Leraren die de opstand van de leerlingen niet accepteren worden met geweld bedreigd, een bedreiging die bovendien met een zekere regelmaat tot uitvoering komt. De schoolleiding heeft de neiging haar leraren de daarbij noodzakelijke steun, die onvoorwaardelijk hoort te zijn, te onthouden.
In elk geval is op Nederlandse scholen iedere vorm van geweld tegen leerlingen taboe, zelfs in de vorm van zelfverdediging. Dat geweldstaboe is onvermijdelijk in onze samenleving en dus is er maar een oplossing: de leerlingen die geweld gebruiken of die daar mee dreigen moeten uit de school verwijderd worden. Geen enkele andere school moet gedwongen worden ze aan te nemen.

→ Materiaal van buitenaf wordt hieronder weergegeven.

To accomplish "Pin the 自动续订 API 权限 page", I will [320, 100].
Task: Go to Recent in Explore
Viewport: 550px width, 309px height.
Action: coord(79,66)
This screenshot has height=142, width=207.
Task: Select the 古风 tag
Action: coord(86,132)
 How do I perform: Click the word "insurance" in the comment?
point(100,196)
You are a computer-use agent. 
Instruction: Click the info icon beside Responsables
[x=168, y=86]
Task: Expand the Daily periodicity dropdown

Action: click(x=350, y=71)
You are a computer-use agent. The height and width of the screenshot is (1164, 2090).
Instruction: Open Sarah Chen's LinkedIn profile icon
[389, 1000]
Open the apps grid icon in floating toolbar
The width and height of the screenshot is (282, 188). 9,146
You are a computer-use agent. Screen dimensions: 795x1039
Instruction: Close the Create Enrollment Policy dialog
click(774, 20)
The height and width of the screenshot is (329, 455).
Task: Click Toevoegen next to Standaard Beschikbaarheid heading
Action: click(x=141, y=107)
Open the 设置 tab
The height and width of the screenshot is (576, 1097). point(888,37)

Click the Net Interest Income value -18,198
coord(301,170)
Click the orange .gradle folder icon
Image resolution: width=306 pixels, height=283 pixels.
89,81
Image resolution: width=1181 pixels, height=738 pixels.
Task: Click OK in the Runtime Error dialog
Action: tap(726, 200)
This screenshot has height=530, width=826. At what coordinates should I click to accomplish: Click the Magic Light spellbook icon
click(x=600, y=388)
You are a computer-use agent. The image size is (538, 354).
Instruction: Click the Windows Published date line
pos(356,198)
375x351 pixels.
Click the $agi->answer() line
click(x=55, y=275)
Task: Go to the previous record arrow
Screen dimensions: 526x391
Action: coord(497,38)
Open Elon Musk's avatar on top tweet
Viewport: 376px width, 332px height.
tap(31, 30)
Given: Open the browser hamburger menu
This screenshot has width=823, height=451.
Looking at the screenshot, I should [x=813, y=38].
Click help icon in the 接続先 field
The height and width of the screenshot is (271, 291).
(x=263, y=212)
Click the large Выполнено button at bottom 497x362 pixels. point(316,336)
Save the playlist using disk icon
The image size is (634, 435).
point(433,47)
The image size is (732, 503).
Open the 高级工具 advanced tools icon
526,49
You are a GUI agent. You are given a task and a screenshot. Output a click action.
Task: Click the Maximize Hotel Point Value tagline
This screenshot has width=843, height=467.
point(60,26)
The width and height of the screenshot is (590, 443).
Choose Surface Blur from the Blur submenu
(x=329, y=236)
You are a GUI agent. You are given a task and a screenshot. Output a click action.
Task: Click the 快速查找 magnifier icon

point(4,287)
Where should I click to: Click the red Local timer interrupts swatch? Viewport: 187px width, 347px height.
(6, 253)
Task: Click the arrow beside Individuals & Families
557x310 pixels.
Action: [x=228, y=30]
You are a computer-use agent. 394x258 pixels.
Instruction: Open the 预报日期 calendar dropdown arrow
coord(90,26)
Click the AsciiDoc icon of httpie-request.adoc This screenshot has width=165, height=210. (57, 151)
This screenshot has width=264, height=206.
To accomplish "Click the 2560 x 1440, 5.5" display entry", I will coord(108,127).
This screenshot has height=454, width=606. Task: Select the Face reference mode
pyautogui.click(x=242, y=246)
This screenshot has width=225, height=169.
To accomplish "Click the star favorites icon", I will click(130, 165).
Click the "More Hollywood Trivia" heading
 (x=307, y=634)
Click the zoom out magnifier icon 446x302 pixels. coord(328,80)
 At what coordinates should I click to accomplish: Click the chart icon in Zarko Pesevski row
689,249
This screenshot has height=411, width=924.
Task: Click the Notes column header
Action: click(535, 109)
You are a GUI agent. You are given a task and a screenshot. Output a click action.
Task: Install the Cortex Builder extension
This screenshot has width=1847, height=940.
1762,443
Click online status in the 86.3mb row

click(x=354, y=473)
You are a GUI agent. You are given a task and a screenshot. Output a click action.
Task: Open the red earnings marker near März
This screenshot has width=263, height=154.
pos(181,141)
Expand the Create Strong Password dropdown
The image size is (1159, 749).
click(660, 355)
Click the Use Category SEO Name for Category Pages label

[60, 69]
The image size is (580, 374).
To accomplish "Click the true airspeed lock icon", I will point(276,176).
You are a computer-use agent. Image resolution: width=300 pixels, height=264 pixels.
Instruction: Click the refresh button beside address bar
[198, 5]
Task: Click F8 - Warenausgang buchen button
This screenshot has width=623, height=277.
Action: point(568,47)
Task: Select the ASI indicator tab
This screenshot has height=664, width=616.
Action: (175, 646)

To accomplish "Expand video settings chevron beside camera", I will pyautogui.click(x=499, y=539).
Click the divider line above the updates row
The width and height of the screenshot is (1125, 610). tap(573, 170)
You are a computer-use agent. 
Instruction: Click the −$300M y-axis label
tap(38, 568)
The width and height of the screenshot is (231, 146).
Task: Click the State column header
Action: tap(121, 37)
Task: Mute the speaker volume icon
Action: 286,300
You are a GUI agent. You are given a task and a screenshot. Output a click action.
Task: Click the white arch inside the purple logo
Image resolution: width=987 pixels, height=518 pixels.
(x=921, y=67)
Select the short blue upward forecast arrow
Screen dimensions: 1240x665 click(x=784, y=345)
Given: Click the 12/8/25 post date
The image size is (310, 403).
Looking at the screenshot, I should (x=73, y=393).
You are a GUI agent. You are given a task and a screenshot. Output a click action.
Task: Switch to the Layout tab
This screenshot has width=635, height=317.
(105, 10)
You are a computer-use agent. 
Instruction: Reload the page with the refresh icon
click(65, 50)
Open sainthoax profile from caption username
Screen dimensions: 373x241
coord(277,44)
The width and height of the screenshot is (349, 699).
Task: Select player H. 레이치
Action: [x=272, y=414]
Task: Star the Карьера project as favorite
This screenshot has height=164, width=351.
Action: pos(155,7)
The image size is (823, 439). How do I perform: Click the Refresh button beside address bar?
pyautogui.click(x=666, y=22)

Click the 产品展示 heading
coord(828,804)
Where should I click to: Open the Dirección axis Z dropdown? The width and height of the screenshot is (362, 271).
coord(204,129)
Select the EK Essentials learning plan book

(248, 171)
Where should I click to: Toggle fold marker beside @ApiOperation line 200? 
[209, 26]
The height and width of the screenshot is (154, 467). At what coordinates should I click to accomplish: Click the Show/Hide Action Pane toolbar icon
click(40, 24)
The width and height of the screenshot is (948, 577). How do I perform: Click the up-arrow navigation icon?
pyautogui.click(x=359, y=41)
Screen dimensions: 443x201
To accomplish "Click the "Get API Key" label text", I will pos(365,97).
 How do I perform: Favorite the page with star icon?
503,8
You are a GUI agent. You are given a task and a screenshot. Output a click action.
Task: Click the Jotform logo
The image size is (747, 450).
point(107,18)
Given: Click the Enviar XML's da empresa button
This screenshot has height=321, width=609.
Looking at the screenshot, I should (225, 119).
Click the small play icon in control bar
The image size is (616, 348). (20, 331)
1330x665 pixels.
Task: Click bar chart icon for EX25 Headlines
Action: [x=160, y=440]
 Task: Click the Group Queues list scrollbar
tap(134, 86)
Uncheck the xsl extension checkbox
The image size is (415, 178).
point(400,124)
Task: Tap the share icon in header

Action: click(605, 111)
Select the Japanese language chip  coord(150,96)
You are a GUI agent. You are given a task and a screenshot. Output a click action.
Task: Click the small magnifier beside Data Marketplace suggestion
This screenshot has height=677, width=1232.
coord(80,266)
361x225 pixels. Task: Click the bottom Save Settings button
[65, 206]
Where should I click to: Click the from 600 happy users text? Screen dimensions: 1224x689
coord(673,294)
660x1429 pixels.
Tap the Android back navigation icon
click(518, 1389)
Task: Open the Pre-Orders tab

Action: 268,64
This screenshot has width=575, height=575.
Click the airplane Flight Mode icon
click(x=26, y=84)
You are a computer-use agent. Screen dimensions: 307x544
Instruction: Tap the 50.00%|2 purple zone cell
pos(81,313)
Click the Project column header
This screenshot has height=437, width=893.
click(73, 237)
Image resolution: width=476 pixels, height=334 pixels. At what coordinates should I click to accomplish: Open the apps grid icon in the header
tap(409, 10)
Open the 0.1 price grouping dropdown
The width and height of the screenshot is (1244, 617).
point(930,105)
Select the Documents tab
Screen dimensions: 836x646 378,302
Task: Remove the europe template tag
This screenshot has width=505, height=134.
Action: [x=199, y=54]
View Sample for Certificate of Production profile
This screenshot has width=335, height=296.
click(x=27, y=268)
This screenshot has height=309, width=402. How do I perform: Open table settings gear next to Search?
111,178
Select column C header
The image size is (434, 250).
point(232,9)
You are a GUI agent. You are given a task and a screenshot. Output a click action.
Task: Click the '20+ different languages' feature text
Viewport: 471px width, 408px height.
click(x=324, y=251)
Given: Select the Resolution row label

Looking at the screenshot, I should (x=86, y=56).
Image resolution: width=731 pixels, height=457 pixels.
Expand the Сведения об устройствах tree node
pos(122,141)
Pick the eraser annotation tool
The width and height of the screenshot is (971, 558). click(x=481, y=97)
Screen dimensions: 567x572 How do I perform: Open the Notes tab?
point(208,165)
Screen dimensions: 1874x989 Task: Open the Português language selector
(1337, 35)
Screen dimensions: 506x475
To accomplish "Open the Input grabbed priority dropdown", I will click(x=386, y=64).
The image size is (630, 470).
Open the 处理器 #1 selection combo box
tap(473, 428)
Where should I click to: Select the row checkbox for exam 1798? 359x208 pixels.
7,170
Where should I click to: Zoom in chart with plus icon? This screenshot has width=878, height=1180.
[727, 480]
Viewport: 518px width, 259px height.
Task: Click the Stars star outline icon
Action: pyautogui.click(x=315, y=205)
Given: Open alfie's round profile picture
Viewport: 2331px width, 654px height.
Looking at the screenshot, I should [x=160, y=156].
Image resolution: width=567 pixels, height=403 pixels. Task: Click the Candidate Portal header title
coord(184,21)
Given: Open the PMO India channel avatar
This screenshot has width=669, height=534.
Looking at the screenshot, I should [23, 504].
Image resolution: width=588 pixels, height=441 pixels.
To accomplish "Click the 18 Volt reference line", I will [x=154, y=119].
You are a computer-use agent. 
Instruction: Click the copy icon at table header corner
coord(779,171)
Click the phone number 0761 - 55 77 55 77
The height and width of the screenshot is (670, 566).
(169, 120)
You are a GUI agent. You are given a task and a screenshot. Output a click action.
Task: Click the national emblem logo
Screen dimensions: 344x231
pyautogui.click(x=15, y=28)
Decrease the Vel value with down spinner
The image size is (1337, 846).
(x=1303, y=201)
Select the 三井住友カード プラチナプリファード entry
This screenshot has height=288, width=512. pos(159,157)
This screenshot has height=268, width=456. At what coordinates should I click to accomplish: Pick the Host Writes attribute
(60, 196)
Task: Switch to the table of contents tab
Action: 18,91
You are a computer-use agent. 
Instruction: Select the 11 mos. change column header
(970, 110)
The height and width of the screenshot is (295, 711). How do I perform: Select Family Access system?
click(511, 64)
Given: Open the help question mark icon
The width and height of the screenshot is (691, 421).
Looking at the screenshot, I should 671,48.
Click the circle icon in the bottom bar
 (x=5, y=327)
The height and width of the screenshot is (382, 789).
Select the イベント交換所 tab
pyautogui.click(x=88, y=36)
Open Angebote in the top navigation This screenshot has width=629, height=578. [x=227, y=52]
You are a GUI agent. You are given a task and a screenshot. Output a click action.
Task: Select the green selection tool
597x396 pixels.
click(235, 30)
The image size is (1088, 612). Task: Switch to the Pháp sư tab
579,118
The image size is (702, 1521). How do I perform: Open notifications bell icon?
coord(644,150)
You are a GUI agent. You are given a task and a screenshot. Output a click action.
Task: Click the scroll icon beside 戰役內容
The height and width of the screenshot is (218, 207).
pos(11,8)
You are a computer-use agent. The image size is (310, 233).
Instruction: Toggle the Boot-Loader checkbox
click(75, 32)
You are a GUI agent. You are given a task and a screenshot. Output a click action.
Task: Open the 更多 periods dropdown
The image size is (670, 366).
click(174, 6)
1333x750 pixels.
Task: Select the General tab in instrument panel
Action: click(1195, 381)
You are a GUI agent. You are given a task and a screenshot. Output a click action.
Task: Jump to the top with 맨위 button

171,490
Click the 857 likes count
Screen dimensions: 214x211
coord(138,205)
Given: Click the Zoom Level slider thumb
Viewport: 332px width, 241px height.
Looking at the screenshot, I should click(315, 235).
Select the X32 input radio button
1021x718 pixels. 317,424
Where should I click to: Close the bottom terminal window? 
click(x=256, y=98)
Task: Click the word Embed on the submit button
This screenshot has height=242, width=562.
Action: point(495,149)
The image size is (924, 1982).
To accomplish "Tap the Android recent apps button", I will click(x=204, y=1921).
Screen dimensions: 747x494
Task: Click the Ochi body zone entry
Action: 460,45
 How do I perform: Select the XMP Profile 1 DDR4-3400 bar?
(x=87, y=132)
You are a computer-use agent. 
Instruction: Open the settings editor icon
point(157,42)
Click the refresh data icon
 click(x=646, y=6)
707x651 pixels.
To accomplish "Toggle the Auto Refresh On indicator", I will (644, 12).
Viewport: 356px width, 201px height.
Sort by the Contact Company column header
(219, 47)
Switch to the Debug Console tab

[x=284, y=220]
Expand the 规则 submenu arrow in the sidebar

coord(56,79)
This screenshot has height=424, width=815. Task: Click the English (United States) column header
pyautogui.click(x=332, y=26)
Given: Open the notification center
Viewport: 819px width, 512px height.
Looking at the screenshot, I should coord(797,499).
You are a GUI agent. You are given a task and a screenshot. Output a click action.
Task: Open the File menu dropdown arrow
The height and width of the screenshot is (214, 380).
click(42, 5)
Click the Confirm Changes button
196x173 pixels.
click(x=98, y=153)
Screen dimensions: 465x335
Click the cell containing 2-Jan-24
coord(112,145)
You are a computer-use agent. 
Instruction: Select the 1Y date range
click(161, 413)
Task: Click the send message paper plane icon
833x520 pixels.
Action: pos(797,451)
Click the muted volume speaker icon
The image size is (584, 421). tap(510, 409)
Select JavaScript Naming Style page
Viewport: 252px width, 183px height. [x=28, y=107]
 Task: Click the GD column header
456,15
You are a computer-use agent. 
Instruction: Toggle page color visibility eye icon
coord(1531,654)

Wanneer we menen dat we ook aan gewelddadige leerlingen een schoolopleiding verschuldigd zijn, dan zou dat een vorm van tuchtschool dienen te zijn, die speciaal voor delinquente leerlingen is ingericht en waarin het bewakend personeel geweld gebruikt als ultimum remedium[2]. Het belang daarvan is niet in de eerste plaats de opvoeding van delinquente leerling, waarvan men doorgaans niet al te veel kan verwachten, maar hun afwezigheid op de reguliere scholen
Pas als we het wegsturen weer terug hebben in de scholen is de eerste voorwaarde voor gezagshandhaving hersteld: leraren dienen leerlingen de klas uit te kunnen sturen bij les verstoring en bij gebruik van geweld ook uit de school. De schoolleiding dient de leraar daar onvoorwaardelijk in te steunen.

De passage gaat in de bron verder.